Sait-on que l’armée française dut faire cesser les tirs de
l’artillerie du FPR, le parti de Kagamé, sur les camps de réfugiés
dans cette zone ? Sans que les accusateurs de la France ne s’en
émeuvent là non plus...
Fin août, à l’issue du mandat de
trois mois fixé par l’ONU, une mission de celle-ci prit le relais
de l’Armée française.
Tels sont les faits, largement étayés
par les travaux de la Mission d’information parlementaire de
l’Assemblée Nationale présidée, en 98, par Paul Quilès et
dont les rapporteurs, Bernard Cazeneuve et Pierre Brana avaient fait
un remarquable et rigoureux travail, alors que les premières
accusations injustes contre la France se faisaient jour. Mais les
accusateurs de la France considèrent sans doute que les
parlementaires français qui ont voté ce rapport sont aussi «
abjects » et « complices du génocide »...

++++++++

◆ **Série d'exercices**
1 – Indiquez si chacune des affirmations suivantes concorde avec le texte, en répondant par oui ou par non et en citant les mots du texte qui tranchent : (a) une mission de l'ONU a pris le relais de l'armée française fin août ; (b) la Mission d'information parlementaire était présidée par Bernard Cazeneuve ; (c) le mandat fixé par l'ONU était de six mois.
2 – Citez le passage du texte compris entre « Sait-on que l’armée » et « là non plus... », ces deux bornes incluses.
3 – Veuillez répondre aux questions suivantes à partir du texte, en marquant vos réponses de la même façon :
(a) De quel parti Kagamé est-il présenté comme le chef ?
(b) En quelle année la Mission d'information parlementaire était-elle présidée par Paul Quilès ?
(c) Qui étaient les rapporteurs de cette mission ?

Lignes indiquant l'emplacement des cibles:
++++++++

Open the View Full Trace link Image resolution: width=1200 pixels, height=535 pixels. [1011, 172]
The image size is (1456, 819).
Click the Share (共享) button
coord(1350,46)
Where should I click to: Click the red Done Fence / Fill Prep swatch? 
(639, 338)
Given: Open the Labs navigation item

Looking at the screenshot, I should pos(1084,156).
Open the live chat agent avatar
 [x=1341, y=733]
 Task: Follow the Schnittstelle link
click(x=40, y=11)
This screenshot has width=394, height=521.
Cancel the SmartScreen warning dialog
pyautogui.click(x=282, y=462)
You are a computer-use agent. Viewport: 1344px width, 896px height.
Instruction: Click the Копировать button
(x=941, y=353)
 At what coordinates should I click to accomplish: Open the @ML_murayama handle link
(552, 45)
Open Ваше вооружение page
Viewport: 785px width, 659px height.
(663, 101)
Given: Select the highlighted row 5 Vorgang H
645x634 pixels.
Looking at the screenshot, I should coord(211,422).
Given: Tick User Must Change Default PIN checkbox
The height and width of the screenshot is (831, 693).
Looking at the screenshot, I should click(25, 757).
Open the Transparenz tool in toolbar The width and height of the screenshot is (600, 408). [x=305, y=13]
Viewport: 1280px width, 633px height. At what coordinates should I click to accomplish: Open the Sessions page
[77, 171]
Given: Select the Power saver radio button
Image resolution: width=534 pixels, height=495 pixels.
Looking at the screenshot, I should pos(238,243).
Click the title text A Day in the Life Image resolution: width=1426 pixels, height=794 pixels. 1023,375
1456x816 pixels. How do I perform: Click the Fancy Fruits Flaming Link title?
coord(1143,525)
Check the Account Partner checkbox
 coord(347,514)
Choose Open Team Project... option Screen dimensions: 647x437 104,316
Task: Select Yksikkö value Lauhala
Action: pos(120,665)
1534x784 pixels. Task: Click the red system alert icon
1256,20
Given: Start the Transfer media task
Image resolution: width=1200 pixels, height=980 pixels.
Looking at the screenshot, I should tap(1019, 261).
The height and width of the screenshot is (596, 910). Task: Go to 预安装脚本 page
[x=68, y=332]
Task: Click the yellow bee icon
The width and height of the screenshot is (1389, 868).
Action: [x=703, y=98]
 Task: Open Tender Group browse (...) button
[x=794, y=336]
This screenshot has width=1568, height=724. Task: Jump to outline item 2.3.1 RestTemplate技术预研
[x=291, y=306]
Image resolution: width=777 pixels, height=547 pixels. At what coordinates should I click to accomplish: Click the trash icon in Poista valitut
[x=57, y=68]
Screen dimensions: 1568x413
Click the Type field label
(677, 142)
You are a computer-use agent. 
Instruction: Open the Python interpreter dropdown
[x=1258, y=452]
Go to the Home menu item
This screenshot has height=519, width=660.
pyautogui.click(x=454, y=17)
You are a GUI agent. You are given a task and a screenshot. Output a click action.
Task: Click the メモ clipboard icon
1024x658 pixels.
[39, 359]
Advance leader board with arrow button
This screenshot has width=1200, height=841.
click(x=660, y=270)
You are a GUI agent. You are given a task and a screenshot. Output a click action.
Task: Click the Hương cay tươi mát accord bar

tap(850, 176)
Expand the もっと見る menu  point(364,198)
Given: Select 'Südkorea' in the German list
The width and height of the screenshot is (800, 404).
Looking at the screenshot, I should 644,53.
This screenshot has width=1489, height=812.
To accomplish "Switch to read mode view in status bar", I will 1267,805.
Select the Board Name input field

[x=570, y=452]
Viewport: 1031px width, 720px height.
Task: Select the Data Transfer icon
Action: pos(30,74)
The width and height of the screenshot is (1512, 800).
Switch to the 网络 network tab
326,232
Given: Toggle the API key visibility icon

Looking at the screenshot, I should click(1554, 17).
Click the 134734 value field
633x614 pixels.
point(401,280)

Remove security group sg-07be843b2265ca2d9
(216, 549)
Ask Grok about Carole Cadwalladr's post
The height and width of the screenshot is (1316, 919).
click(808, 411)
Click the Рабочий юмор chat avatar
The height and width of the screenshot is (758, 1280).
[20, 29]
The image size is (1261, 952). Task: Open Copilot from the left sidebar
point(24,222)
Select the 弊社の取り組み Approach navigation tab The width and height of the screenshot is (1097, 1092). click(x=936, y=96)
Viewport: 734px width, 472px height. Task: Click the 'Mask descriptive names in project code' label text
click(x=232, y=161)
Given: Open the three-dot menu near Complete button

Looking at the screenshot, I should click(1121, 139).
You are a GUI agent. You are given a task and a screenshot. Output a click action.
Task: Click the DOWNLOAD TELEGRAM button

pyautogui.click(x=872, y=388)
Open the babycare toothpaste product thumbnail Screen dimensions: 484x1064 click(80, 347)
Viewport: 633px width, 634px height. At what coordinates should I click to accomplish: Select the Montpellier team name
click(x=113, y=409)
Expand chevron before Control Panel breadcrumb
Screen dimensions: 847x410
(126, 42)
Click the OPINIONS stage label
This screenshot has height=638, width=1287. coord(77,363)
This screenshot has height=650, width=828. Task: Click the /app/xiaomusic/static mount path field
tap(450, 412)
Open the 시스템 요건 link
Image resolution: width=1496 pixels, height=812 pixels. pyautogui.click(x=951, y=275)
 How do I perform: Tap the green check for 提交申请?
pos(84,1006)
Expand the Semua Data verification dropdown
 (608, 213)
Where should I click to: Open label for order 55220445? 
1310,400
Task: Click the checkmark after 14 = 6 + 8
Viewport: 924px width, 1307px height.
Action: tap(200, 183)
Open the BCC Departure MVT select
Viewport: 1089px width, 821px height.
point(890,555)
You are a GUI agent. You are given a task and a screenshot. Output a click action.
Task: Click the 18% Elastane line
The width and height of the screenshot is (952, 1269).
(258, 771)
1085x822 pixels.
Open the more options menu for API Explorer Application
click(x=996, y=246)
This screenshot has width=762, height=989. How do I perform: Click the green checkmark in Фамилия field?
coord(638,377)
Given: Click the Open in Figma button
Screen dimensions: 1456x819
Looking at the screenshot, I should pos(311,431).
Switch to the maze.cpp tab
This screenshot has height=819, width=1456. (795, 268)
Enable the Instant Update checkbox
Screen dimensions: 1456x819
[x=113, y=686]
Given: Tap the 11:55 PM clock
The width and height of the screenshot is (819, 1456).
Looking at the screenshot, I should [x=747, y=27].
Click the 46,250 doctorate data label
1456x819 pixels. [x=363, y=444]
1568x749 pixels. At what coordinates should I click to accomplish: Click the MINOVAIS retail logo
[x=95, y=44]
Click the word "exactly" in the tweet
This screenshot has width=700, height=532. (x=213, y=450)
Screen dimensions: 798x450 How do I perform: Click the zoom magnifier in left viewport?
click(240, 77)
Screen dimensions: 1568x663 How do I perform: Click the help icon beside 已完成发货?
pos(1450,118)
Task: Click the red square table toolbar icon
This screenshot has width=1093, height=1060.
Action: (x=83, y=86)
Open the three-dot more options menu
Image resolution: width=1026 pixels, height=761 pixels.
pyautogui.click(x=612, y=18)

++++++++

◆ **Résultats des exercices**
1 –
(a) Oui : « Fin août, à l’issue du mandat de trois mois fixé par l’ONU, une mission de celle-ci prit le relais de l’Armée française. »
(b) Non : « présidée, en 98, par Paul Quilès »
(c) Non : « à l’issue du mandat de trois mois fixé par l’ONU »

2 –
Sait-on que l’armée française dut faire cesser les tirs de
l’artillerie du FPR, le parti de Kagamé, sur les camps de réfugiés
dans cette zone ? Sans que les accusateurs de la France ne s’en
émeuvent là non plus...

3 –
(a) Le FPR.
(b) En 98.
(c) Bernard Cazeneuve et Pierre Brana.